Vertical asymptotes are an important feature of rational functions, representing lines where the graph of a function approaches but never touches or crosses. These lines are found by identifying the values of \(x\) that make the denominator zero, as long as these do not make the numerator zero at the same time. In the given function, \(f(x)=\frac{4-3x}{2x+1}\), the denominator is \(2x + 1\). To find where it is zero, set up the equation \(2x + 1 = 0\). Solving for \(x\), we find \(x = -\frac{1}{2}\). This tells us there is a vertical asymptote at \(x = -\frac{1}{2}\). Points to remember:

• Vertical asymptotes occur where the denominator is zero and the numerator is not zero.
• Solve \(2x + 1 = 0\) to find \(x = -\frac{1}{2}\).
• The graph will approach but never touch the line \(x = -\frac{1}{2}\).

Vertical asymptotes indicate undefined or infinite behavior in a function and help in sketching the graph accurately.

Horizontal asymptotes describe the behavior of a rational function as \(x\) approaches infinity. For the function \(f(x)=\frac{4-3x}{2x+1}\), we observe the degrees of the polynomial in the numerator (4-3x) and the denominator (2x+1). Both have degrees of 1. When the degrees are equal, the horizontal asymptote can be found by taking the ratio of the leading coefficients.In this case, the leading coefficient of the numerator is -3, and for the denominator, it is 2. Therefore, the horizontal asymptote is given by:\(y = \frac{-3}{2}\).Some key points to remember:

• If degrees are equal, use the ratio of the leading coefficients to find the horizontal asymptote.
• Here, the horizontal asymptote is \(y = -\frac{3}{2}\).
• As \(x\) approaches infinity, the graph of the function will approach this line.

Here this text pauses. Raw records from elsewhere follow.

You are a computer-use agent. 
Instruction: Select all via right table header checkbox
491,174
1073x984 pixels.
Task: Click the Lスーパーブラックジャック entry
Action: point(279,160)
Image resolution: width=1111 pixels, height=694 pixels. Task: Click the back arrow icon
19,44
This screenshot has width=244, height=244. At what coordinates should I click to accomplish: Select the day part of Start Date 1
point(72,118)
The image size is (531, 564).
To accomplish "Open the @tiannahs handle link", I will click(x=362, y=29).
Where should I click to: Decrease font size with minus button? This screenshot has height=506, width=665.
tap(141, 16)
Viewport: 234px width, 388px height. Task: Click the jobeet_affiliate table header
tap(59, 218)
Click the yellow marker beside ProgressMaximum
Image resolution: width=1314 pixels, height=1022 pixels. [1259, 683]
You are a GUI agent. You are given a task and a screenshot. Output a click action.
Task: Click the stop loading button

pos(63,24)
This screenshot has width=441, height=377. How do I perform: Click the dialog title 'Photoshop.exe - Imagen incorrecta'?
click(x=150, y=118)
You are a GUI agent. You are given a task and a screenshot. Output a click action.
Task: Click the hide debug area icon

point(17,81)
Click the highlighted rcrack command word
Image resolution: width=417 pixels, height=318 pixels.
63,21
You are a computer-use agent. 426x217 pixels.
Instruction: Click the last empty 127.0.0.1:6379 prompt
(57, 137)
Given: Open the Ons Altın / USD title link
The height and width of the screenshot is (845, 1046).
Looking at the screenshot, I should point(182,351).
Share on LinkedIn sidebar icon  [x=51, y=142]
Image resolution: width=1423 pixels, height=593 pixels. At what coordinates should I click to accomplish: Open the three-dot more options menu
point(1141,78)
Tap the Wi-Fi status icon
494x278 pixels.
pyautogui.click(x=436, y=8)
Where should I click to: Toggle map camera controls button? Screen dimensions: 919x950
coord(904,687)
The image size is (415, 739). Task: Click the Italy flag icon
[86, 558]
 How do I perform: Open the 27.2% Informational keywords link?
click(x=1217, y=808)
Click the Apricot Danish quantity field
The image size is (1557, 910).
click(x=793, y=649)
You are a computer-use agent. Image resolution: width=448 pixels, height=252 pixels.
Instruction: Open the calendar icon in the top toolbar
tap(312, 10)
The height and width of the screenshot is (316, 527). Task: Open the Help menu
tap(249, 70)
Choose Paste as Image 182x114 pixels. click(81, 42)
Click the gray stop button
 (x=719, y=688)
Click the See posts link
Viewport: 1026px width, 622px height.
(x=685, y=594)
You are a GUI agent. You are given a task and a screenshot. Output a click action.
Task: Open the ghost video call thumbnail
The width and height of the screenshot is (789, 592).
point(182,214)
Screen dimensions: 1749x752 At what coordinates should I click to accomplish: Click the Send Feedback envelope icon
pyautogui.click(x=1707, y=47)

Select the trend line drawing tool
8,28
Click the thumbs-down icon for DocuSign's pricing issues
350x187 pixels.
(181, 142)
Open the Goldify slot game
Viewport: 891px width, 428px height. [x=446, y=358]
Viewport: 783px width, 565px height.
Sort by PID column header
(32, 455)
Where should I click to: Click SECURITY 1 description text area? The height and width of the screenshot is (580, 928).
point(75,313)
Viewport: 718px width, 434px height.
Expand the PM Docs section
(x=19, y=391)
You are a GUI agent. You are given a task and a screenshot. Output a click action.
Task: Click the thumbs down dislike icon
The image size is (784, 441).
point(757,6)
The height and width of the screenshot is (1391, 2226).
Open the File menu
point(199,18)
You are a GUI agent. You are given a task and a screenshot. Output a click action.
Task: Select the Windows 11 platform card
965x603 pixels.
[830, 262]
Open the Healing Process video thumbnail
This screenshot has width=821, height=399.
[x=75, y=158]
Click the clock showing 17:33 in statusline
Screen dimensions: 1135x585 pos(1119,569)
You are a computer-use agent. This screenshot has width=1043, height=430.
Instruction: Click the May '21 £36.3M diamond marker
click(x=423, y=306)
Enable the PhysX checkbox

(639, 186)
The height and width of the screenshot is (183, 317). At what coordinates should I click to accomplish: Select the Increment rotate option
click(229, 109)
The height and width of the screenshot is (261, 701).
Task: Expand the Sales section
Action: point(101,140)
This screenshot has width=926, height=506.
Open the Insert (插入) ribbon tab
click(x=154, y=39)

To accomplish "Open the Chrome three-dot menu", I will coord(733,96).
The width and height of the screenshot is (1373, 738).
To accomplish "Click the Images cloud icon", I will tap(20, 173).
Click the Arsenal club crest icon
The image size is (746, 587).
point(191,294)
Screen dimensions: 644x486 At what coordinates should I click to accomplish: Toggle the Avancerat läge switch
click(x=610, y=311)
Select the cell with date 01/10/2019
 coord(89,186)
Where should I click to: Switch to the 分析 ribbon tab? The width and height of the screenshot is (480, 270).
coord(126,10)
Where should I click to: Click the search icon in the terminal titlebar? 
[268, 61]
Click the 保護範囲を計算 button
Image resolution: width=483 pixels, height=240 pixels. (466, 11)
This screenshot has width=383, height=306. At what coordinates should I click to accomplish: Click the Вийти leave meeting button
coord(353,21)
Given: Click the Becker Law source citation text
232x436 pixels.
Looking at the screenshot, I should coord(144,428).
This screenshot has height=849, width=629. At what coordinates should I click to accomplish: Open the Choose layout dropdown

Horizontal asymptotes help in understanding the end behavior of rational functions.

The domain of a rational function is the set of all possible input values \(x\) for which the function is defined. For \(f(x)=\frac{4-3x}{2x+1}\), the function is undefined wherever the denominator is zero, since division by zero is undefined in mathematics.From the analysis in the vertical asymptote section, we established that when \(x = -\frac{1}{2}\), the denominator \(2x + 1\) becomes zero. Hence, the domain of the function is all real numbers except \(x = -\frac{1}{2}\). In interval notation, this is expressed as: \((- \infty, -\frac{1}{2}) \cup (-\frac{1}{2}, \infty)\). Key points about the domain:

• The function is undefined where the denominator equals zero.
• In this case, the exception is \(x = -\frac{1}{2}\). Remove this from the set of real numbers.
• The domain helps identify where a function can and cannot exist.

Understanding the domain is crucial for graphing and solving rational functions accurately.